Washington — General Motors Co.’s ignition compensation fund said Monday it has approved one more death claim, bringing to 50 the total of fatalities attributed to the faulty switches.

GM compensation adviser Kenneth Feinberg also approved as approved 50 death claims, one more than the previous week, along with three new injury claims, bringing that total to 75. Of that injury total, seven are for very serious injuries and 68 are for minor injuries.

The number of death claims rose to 338, up 27, and serious injury claims rose to 224, up 17. Feinberg has declared 386 ineligible, including 58 death claims, while 802 claims are still under review and 847 have been submitted without documentation.

The number of total claims has now topped 3,000 with just five days remaining to file new claims.

Last month, Camille Biros, the deputy administrator of the compensation fund, said it has made 65 offers and 41 have been accepted. None have been rejected.

GM set up the fund to compensate those hurt — or the families of those killed — in 2.59 million now-recalled Chevrolet Cobalts, Saturn Ions and other cars with defective ignition switches that can inadvertently turn the engine off and disable power steering and air bags.

The automaker has said it expects to spend $400 million on claims, but said it could rise as high as $600 million. Asked if GM expected that figure to rise, GM CEO Mary Barra said earlier this month that the company hadn't changed its guidance.

In May, GM paid a record $35 million fine to the National Highway Traffic Safety Administration for the ignition switch recall that was delayed by nearly a decade, and agreed to up to three years of intense oversight by the safety agency.
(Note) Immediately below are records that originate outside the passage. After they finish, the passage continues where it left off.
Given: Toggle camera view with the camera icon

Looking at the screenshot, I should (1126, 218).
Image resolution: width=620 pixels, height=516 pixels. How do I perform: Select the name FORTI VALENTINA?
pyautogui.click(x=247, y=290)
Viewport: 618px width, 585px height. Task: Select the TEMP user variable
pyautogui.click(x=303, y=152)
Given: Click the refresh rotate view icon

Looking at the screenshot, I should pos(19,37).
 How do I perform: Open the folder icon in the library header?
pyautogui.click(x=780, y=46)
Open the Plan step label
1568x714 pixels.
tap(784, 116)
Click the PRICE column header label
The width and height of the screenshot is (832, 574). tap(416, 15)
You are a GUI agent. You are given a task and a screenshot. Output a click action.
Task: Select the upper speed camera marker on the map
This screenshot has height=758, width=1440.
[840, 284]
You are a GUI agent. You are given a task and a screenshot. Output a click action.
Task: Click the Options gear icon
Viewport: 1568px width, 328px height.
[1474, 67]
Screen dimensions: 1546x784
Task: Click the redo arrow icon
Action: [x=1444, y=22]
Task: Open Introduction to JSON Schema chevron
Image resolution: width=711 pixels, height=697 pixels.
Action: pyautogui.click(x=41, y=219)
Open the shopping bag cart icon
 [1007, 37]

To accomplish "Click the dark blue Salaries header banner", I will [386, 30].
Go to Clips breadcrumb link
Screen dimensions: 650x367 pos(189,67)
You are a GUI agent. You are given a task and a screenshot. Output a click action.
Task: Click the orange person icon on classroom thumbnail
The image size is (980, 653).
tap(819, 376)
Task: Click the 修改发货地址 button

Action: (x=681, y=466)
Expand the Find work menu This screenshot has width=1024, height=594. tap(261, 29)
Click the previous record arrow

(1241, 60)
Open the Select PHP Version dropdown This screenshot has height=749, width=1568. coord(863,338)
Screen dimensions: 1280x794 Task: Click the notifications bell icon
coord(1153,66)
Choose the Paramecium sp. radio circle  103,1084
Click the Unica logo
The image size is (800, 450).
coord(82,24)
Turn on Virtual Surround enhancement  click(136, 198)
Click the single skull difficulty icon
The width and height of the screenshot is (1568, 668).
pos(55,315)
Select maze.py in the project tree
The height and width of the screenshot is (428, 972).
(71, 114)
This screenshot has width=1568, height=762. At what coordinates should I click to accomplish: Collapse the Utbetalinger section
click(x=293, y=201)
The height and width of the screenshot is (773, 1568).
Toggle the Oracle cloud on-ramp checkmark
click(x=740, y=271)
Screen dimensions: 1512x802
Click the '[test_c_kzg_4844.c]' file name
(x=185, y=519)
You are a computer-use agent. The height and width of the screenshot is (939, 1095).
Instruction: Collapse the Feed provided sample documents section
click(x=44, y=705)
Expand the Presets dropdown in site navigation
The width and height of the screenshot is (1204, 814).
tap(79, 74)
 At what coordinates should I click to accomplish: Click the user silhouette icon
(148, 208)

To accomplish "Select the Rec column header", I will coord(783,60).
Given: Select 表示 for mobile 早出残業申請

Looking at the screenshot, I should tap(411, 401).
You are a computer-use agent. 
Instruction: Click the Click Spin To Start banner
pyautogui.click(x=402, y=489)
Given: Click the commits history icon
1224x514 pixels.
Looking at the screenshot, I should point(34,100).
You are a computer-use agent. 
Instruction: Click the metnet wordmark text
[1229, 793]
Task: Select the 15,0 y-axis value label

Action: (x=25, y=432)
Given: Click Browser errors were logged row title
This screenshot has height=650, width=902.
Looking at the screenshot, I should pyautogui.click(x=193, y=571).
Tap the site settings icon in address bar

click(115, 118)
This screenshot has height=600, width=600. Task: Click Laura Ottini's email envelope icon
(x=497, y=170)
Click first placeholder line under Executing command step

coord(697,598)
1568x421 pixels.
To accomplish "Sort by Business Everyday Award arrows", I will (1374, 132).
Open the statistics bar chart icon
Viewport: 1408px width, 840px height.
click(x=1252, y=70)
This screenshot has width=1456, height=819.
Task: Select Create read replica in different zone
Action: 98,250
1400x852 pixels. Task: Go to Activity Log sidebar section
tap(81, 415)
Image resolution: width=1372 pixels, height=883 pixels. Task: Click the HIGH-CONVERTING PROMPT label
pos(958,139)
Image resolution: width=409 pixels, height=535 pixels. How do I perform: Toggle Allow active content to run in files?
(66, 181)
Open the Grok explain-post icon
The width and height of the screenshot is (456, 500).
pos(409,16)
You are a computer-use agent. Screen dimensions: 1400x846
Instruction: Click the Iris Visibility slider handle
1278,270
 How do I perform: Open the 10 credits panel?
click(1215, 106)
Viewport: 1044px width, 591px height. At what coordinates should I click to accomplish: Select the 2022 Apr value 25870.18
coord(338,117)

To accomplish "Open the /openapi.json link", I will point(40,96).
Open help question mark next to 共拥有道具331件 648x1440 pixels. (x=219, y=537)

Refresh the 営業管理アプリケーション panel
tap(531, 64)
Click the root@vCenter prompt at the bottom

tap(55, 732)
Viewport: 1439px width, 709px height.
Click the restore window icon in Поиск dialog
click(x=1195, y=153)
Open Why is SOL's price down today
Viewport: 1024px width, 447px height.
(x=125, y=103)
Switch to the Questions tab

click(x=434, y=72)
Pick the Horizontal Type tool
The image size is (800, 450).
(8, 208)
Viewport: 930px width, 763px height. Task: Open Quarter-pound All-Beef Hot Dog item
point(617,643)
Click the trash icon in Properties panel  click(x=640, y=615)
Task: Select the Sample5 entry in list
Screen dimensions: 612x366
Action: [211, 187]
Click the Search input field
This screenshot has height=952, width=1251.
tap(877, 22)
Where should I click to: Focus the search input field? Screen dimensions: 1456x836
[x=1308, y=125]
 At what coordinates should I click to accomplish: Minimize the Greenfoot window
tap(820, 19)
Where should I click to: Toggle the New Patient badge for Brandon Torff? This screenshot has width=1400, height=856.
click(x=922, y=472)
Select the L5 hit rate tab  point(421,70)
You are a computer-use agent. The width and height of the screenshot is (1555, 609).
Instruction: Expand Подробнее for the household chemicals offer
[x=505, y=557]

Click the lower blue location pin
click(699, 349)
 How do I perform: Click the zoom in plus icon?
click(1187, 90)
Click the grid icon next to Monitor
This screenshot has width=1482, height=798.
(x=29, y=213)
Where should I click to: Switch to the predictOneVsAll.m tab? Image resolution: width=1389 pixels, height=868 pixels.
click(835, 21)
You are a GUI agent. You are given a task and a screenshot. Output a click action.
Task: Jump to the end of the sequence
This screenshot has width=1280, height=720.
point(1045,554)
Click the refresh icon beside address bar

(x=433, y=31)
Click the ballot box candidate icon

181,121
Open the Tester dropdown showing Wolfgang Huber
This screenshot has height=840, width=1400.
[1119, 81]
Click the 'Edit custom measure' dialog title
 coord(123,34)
The delayed recall has prompted investigations from the Justice Department, Congress, 48 state attorneys general, the Securities and Exchange Commission and U.S. and Canadian regulators. Barra fired at least 15 people in the aftermath of a scathing internal report written by an outside law firm and is searching for a new general counsel. GM made significant changes to its safety recall review process in the wake of the recalls.

In November, Feinberg recommended and GM agreed to extend the deadline 30 days until Jan. 31 — a month later than planned — as GM sent 850,000 letters to newly registered owners and others notifying them of the program.

Feinberg has said it could take six months to complete the review of all applications once the final claims are submitted, meaning it may not be until summer before the final tallies are known.